# Input material
■ ■ ■ ■

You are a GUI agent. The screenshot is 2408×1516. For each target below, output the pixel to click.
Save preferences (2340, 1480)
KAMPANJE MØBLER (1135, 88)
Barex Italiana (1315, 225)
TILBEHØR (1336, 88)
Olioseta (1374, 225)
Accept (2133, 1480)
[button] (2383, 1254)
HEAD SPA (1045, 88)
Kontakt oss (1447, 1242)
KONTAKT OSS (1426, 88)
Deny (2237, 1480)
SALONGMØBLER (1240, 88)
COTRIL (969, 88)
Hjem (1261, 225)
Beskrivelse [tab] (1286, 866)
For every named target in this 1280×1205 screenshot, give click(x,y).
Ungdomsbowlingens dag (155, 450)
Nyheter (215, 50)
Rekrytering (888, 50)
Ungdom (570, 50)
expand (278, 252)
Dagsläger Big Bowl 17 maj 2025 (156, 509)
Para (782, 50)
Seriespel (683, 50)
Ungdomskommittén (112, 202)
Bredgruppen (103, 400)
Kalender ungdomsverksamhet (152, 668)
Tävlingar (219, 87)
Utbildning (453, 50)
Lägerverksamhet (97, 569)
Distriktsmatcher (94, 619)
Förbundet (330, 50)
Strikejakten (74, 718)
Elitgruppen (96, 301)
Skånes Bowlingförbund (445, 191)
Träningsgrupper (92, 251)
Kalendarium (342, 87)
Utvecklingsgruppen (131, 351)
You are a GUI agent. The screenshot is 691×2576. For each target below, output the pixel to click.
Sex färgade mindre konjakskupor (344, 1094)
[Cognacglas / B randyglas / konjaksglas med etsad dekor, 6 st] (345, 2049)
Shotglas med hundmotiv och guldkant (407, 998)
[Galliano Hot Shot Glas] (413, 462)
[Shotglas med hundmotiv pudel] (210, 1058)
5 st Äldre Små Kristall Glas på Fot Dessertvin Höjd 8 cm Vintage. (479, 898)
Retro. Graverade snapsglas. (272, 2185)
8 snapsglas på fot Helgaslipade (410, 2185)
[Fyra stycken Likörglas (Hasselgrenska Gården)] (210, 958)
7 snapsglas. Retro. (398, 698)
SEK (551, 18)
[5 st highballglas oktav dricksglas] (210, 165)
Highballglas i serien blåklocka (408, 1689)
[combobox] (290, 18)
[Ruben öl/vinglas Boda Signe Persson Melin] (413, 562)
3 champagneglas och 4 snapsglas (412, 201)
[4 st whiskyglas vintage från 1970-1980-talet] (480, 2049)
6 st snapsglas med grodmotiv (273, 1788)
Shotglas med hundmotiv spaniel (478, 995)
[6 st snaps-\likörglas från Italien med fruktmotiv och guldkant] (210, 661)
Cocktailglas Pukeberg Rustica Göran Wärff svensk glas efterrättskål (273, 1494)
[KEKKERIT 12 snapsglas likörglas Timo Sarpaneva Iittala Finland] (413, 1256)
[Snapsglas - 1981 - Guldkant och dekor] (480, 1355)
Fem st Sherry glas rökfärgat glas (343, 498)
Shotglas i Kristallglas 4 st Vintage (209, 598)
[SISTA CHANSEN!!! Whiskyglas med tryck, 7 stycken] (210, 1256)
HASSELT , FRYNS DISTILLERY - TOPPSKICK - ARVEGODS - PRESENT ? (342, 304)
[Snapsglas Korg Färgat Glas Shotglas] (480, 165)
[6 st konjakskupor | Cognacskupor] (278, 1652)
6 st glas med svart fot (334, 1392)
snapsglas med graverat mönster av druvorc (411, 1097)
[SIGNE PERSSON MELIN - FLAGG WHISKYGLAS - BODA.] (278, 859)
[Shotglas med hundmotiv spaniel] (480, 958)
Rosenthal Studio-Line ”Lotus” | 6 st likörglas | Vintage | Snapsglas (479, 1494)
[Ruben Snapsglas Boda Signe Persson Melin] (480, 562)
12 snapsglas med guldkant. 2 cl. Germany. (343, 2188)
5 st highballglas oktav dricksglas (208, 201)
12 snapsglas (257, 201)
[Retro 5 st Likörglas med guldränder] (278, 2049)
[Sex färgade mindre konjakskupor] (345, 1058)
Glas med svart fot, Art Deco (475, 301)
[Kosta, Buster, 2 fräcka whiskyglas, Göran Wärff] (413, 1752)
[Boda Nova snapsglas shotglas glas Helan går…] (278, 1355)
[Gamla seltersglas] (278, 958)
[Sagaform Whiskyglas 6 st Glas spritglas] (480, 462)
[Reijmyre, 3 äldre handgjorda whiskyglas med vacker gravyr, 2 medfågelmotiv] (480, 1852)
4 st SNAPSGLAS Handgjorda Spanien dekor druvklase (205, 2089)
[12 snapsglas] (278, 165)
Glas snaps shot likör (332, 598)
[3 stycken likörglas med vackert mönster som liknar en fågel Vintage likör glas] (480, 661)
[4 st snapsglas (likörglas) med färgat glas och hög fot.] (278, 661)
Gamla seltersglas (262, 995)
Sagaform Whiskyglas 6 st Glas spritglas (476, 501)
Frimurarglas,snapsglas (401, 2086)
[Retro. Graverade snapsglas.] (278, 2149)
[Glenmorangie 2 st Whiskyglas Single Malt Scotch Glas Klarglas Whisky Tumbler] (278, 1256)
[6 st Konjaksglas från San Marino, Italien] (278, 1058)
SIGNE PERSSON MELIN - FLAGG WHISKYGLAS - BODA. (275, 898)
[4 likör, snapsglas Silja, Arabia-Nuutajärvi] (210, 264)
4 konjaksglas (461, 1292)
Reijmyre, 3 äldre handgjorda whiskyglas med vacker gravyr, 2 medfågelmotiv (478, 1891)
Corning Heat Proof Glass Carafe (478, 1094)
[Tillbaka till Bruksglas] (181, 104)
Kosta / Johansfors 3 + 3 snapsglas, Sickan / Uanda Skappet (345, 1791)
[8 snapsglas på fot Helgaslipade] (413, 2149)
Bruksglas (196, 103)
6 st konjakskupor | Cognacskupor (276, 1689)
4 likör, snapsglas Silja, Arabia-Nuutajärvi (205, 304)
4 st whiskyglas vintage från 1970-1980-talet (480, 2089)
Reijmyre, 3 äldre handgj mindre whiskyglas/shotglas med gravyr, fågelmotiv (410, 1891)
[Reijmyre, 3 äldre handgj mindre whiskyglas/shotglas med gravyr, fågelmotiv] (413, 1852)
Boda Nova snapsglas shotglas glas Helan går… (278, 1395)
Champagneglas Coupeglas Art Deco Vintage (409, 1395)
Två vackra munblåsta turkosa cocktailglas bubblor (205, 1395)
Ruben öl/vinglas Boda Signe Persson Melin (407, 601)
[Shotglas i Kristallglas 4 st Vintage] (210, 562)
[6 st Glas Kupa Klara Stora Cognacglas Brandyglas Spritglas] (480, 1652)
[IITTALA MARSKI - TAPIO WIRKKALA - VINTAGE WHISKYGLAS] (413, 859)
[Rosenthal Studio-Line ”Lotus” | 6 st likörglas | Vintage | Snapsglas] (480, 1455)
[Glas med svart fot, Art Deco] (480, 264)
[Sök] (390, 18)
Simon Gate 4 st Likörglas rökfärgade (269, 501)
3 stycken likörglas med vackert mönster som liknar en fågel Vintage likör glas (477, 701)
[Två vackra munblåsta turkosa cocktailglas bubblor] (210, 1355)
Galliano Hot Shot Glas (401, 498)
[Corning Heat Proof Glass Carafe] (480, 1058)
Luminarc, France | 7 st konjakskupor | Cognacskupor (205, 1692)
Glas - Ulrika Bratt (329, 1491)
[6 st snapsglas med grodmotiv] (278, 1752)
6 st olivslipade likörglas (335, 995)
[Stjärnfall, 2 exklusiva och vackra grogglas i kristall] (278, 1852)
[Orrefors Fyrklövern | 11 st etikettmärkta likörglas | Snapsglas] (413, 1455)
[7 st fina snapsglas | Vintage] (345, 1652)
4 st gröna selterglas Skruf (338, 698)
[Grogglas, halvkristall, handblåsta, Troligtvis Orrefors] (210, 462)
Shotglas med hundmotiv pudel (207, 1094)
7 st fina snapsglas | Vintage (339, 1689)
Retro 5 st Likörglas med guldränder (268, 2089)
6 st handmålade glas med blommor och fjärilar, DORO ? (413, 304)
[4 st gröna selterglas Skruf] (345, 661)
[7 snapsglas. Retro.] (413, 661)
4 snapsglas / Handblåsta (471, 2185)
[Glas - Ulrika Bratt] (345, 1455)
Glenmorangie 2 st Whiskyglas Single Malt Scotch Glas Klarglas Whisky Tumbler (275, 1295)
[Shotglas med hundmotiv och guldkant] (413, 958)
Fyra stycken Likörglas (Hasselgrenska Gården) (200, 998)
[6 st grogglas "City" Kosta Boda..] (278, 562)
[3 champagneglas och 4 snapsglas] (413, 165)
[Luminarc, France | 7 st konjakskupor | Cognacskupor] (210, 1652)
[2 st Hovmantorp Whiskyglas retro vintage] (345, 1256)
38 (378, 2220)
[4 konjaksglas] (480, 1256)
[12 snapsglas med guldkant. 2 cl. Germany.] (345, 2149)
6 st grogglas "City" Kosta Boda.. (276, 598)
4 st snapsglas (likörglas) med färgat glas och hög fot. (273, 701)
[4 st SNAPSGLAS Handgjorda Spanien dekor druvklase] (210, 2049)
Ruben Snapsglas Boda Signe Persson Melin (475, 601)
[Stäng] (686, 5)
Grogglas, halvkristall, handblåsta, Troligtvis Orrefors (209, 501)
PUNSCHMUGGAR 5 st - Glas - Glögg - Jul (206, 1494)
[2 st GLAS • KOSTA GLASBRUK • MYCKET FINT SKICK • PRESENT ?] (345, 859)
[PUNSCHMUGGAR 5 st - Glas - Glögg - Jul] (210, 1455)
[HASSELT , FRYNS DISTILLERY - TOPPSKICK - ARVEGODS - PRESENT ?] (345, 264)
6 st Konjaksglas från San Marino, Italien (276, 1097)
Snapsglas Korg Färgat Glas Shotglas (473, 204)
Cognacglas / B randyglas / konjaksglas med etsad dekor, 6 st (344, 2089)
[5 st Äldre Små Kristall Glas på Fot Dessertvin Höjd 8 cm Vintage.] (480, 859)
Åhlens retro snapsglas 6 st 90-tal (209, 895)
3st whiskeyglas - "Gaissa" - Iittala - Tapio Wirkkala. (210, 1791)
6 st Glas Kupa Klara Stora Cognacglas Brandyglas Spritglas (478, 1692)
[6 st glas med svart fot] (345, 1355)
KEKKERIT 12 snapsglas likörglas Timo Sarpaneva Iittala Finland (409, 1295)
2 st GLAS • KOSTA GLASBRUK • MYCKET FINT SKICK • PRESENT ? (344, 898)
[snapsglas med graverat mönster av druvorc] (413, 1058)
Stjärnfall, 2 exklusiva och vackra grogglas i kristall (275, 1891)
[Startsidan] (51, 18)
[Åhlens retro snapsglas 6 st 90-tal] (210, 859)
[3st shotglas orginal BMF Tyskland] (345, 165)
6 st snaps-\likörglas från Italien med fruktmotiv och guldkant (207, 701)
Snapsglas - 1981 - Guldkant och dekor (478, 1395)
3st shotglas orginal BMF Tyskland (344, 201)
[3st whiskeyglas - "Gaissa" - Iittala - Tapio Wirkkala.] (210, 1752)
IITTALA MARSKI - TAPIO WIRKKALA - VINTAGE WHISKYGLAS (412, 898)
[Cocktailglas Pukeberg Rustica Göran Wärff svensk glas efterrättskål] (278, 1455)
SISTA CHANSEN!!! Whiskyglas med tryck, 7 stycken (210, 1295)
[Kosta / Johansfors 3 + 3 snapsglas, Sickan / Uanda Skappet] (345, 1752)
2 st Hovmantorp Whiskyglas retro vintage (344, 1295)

■ ■ ■ ■

# Work to be completed
Where a line above contains the string "France", copy that line.

# Output for this task
Luminarc, France | 7 st konjakskupor | Cognacskupor (205, 1692)
[Luminarc, France | 7 st konjakskupor | Cognacskupor] (210, 1652)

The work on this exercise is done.